Luiz Carlos Martins (PSD) é um dos deputados da base aliada do governador Beto Richa que está “engrossando” a relação dos deputados que se opõem à possibilidade de o Governo não honrar o compromisso de aumento dos servidores, de 2015, “firmado em plenário, para encerrar a greve dos professores”.
Isto fica bem claro no noticiário distribuído dia 18 pela assessoria de Luiz Carlos, que crava:
“Pelo acordo, os servidores têm direito a reposição da inflação e mais 1% de ganho real”.
Para Luiz Carlos, o “compromisso tem que ser cumprido. O governo firmou este compromisso com o funcionalismo e isso não é brincadeira. Esse acordo foi celebrado na Assembleia e eu participei disso.
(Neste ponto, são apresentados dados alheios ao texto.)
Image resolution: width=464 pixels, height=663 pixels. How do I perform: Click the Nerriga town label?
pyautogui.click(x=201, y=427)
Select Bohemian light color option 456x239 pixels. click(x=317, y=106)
Não é possível agora dizer que não será cumprido.”
De acordo com os cálculos do governo, o reajuste significaria mais R$ 2,1 bilhões de despesas em 2017 e não haveria dinheiro para isso. “Não aceito este argumento de falta de recurso. O compromisso foi firmado, nós, deputados, assinamos, e agora temos que ter palavra”, completou o deputado do PSD.
AJUSTE FISCAL
Martins também demonstrou preocupação com algumas propostas apresentadas no novo pacote de ajuste fiscal que deve ser votado em plenário nas próximas semanas. O deputado questiona a proposta de venda de ações da Copel e da Sanepar. O governo do Paraná pretende arrecadar até R$ 2 bilhões com a transação se a Assembleia Legislativa aprovar este novo pacote. Pelo projeto, o governo poderá vender ações com direito a voto de todas as empresas estatais, desde que o controle acionário seja mantido.
Para Martins, esse ponto “está bastante nebuloso e é preciso deixar tudo às claras”. E mais: “Há muitas dúvidas. Isso é um cheque em branco para a venda das ações da Copel e da Sanepar? Seria uma privatização em pedaços? E vou além, questionando se não seria o caso então de fechar a Assembleia. Nós, deputados, ficaríamos sem função caso o plenário eleito não possa mais votar os projetos de acordo com o interesse do povo. Isso tudo precisa ser esclarecido”.
O deputado e radialista Luiz Carlos Martins ressalta, porém, pontos positivos do novo pacote como o que dispensa do pagamento dos créditos tributários do IPVA gerados até o dia 31 de dezembro de 2011, ajuizados ou não. “Não vale a pena ficar cobrando isso. O custo é muito alto”.
“Outra proposta interessante – diz ainda o noticiário do gabinete de Luiz Carlos – é que amplia de R$ 15 mil para R$ 35 mil o limite mínimo para ajuizamento de ações para cobrança da dívida ativa. A medida permite que procuradores se dediquem a causas mais relevantes e isso é importante”, diz.
SAINDO DO SÉRIO
Luiz Carlos Martins saiu mesmo do sério. Rompeu com seu estilo ameno de fazer política, de “eterno” conciliador.
“Libertou-se”, segundo analistas, “do seu tom anódino, meio opaco, um tanto escondido de fazer política”.
Eu, que o acompanho há muitos anos, nisso acredito: Luiz, pode até estar mudando de estilo. Mas se mantém fiel ao conteúdo de sua carreira de comunicador das multidões; de homem que fala e transpira a linguagem do cidadão anônimo, da gente das periferias e do interior longínquo; é o radialista deputado que recolhe diariamente também centenas de manifestações de funcionários públicos anônimos, gente que vive batalhas enormes para garantir a subsistência familiar. E o parlamentar comunicador tem compromisso irrecusável com essa multidão de servidores.
Não vejo sinais de ruptura de Luiz Carlos com o Governo Beto Richa. Na sua fala de agora, acho mesmo que ele está exercitando a dúvida metódica: clama para que Beto mantenha-se fiel à própria palavra dada, enquanto expõe suas dúvidas.
O pesado mesmo da declaração enviada pela assessoria de Luiz Carlos Martins está no grito de guerra que ele dá, quando indaga se não seria melhor fechar a Assembleia Legislativa, diante da eventual possibilidade de os deputados “não poderem mais votar matérias de interesse do povo?”